4.4. Pollutant emissions
Pollutant emission is always an important indicator for different kinds of power plants. For SOFC, electrochemical reactions take place inside fuel cells. Differing from traditional plants, no chemical energy converts to heat which might cut pollutant formation process. However, oxy-combustor adds burning step into systems which may cause some emission problem. In practical IGFC system, syngas contains amount N2 even O2 gasification technology is involved. So combustor pollutant is mainly consisting of CO and NOx. CRN model is used to compute pollutant emissions of the oxy-combustor. Cycling1 case with a total fuel utilization rate of 86% is computed compared with Single2 case whose total fuel utilization rate is 80%. As shown above, this leads to a difference between components of exhaust gas. In this period, exhaust gas contains 3% N2 by volume in simulation case. Ratio of other component is kept as before. Emissions under different excess O2 quantity are computed. Results are shown in Fig. 9 and Fig. 10.

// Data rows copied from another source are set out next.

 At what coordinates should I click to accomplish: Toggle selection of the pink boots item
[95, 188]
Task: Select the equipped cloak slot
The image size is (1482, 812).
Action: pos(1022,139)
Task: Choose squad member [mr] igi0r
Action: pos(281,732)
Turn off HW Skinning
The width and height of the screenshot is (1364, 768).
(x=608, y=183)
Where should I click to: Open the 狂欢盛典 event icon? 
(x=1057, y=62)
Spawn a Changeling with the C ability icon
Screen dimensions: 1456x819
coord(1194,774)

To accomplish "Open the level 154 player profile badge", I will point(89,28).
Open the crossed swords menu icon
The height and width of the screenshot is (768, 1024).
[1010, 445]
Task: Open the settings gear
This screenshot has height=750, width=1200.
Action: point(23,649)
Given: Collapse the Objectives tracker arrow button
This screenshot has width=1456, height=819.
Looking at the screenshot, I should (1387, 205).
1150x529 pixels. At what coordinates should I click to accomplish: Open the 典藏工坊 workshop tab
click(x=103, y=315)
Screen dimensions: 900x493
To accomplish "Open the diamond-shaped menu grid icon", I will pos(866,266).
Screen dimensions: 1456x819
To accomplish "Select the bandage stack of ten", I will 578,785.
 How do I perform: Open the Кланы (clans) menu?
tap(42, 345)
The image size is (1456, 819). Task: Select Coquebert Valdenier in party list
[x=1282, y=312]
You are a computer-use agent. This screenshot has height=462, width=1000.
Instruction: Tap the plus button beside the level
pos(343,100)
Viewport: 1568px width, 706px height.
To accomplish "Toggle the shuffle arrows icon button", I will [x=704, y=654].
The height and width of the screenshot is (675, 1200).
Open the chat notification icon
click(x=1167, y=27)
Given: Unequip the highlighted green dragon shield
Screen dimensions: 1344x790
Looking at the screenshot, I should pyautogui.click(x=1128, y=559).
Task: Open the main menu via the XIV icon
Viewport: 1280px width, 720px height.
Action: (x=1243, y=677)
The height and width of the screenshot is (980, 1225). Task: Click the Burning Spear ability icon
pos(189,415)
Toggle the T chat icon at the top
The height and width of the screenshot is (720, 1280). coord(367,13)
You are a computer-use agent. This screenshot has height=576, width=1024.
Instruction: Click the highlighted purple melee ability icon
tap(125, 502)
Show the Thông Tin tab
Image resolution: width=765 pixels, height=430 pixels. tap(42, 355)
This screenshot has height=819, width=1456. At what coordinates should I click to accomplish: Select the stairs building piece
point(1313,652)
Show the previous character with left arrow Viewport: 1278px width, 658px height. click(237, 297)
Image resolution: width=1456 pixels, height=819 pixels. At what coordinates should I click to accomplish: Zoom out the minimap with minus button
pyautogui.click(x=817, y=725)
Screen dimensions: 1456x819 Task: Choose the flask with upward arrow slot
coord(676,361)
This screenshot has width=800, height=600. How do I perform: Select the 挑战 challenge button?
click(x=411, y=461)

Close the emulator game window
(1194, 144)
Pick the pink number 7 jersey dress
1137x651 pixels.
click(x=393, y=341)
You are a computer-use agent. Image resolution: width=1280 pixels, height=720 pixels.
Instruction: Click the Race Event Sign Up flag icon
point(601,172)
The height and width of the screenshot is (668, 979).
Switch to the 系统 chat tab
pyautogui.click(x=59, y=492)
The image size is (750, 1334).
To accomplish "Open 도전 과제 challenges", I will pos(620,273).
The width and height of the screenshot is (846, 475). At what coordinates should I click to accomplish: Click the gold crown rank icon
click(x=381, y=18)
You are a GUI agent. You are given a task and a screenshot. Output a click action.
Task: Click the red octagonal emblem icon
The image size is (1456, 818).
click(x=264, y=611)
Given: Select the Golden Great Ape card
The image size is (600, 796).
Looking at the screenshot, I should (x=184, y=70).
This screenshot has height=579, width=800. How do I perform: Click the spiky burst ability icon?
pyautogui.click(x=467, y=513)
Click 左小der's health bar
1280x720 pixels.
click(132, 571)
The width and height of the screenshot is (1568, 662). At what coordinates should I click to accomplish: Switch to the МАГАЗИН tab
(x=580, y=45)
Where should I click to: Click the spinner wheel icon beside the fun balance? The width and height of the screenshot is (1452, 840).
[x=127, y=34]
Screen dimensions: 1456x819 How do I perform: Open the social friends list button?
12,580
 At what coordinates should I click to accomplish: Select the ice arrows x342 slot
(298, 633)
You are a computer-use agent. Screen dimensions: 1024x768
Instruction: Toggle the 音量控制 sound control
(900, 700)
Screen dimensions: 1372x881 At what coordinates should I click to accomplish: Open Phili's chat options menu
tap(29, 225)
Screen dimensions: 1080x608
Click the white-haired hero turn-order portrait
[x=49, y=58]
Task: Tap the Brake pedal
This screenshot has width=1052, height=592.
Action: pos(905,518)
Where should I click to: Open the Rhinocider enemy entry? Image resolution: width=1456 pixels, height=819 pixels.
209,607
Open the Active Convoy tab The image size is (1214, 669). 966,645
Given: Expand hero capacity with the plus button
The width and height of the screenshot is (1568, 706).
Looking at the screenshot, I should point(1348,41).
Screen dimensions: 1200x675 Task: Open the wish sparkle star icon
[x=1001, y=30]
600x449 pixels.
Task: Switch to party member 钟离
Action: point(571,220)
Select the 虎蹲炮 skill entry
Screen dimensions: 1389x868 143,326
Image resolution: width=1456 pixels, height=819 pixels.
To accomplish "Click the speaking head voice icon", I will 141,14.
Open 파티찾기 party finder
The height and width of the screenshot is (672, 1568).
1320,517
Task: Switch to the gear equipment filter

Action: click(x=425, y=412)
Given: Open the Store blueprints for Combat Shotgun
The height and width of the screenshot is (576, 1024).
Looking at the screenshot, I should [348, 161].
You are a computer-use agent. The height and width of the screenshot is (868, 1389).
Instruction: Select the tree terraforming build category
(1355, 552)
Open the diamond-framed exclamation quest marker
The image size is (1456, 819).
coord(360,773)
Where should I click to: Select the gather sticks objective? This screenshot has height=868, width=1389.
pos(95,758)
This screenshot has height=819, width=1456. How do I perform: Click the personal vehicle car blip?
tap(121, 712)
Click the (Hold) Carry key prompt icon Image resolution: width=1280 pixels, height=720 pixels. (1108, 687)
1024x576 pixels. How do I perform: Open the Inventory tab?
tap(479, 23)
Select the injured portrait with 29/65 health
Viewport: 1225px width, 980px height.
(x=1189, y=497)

It is shown that both CO and NOx emissions decrease with rising of excess O2 percent. It is known that NOx formation is directly related to flame temperature. When excess O2 percent is low, local flame temperature could be higher which leads to higher NOx emissions. On the other side, more excess O2 supply makes CO burnt more completely which means lower CO emissions. Therefore, excess O2 supply is in favor of pollutant reducing. Combined with mentioned, if CO2 concentration could meet the requirement of CO2 capturing, O2 should be supplied as more as possible. Barely influence of excess O2 percent is shown on combustor exit temperature since O2 flow rate varies slightly. Single2 case releases more CO and NOx than Cycling1. It is because that Single2 case has a lower total utilization rate of 80% in fuel cells which means exhaust gas contains more combustible component. Flame temperature of Single2 case is about 2000K whereas it is 1650K for Cycling1 case. High temperature leads to high NOx emission. Besides, Single2 case contains more H2 so that H2O mole fraction is high after burning. Water vapor prevents CO converting to CO2 especially under high temperature, which leads to high CO emission level (Wang et al. 2016). The experiment data above also shows some agreement to that. At this perspective, anode cycling design seems to have a better performance on emission reducing in theory compared with single pass design for no extra steam addition and less H2, though more experiments are needed further. As known, NOx formation increases extremely when temperature exceeds 1800K. It could be concluded that for system design, total fuel utilization percent had better be high enough to make oxygen flame temperature of anode exhaust gas lower than 1800K, which make systems environment friendly.